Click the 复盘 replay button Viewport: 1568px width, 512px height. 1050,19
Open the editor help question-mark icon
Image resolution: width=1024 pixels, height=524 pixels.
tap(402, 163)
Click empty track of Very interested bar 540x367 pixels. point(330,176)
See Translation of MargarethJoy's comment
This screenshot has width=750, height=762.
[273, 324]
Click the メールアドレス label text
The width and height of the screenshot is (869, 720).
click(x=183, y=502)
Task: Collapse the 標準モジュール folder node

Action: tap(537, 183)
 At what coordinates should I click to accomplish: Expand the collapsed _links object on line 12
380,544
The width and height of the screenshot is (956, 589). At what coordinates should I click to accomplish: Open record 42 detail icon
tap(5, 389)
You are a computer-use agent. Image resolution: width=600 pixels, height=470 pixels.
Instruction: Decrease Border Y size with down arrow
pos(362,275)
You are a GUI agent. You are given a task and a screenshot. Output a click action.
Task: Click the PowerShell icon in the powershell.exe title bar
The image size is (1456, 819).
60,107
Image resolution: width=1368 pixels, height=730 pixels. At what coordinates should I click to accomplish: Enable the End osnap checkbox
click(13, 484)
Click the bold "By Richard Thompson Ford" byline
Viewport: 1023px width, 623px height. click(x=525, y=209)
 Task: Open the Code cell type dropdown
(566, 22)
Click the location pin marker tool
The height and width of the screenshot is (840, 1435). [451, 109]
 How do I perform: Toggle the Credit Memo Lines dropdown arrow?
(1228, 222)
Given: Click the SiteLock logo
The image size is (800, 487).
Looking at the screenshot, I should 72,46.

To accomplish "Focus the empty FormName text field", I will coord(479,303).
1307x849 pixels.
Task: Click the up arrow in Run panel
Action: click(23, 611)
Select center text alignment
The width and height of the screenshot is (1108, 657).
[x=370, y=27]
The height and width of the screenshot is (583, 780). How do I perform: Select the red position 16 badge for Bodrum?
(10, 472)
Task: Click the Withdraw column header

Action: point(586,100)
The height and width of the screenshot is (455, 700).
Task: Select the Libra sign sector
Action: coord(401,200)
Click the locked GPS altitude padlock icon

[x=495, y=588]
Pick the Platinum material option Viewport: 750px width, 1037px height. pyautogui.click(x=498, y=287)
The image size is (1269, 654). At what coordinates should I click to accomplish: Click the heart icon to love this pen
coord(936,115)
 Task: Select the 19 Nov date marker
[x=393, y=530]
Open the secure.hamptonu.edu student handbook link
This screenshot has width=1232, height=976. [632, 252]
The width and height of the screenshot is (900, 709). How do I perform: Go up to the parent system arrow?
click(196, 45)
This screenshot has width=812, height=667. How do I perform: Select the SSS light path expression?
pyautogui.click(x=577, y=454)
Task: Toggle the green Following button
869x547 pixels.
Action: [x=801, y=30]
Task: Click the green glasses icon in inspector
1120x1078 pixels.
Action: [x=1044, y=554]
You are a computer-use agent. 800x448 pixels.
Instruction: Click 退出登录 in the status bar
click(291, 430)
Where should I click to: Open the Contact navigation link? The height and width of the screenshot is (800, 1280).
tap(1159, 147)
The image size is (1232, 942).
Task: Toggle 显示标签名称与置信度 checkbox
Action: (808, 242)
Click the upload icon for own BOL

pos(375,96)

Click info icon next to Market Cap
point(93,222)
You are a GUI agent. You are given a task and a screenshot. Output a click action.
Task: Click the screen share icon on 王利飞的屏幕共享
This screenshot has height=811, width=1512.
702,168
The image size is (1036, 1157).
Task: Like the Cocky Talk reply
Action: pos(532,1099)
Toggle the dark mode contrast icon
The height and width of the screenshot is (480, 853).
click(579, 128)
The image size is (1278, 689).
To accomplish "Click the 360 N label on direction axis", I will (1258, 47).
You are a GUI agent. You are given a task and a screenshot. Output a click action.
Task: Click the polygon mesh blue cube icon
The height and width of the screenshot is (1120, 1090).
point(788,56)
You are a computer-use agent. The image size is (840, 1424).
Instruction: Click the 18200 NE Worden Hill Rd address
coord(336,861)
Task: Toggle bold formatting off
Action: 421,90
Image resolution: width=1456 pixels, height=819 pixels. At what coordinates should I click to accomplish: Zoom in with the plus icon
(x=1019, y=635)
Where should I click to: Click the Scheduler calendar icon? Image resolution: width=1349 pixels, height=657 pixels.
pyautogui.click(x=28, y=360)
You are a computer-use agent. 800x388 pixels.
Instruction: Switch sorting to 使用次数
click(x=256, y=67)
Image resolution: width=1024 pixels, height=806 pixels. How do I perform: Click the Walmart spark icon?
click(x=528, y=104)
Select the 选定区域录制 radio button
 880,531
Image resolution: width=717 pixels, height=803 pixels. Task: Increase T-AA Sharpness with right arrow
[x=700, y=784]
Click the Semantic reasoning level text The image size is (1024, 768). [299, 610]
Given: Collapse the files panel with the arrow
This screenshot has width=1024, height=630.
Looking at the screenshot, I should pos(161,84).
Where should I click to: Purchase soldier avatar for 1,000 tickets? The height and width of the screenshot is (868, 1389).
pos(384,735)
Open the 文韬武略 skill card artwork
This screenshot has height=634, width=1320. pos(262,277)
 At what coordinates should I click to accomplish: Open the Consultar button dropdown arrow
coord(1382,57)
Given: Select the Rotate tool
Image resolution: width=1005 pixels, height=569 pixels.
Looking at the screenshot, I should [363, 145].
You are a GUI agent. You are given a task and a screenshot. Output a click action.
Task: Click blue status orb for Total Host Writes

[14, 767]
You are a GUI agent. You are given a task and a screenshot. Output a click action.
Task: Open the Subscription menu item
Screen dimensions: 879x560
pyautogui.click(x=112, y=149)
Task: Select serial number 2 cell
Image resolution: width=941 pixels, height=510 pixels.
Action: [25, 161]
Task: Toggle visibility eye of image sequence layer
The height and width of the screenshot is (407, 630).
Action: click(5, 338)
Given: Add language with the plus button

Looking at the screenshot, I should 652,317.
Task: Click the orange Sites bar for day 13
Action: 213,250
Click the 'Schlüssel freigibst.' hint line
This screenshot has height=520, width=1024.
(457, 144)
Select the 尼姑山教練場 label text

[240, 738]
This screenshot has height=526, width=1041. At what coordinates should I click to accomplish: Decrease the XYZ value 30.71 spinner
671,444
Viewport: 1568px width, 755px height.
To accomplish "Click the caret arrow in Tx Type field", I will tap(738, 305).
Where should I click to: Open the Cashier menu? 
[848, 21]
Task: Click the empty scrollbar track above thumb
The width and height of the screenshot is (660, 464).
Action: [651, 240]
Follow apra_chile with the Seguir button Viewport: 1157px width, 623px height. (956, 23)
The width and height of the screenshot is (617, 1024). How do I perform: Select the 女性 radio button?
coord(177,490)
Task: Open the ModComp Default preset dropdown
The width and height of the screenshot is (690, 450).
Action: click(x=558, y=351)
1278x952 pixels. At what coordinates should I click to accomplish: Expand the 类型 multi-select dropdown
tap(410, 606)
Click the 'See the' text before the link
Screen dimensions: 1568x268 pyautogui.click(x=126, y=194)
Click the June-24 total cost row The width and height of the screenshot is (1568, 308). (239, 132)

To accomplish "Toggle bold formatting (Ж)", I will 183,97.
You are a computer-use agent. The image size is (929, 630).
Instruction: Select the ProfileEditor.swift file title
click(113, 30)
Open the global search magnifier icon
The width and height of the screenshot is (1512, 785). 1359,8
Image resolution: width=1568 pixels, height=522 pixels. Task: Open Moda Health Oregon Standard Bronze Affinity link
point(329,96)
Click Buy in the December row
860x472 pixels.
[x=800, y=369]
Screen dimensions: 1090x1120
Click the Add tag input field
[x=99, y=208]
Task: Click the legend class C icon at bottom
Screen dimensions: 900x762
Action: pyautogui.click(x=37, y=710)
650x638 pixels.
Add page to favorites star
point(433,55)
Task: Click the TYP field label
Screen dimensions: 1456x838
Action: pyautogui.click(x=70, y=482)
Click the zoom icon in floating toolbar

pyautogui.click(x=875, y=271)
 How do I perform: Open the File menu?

————

Scan the entries for lines holding the string "green", then copy every one of them.

Task: Toggle the green Following button
Task: Click the green glasses icon in inspector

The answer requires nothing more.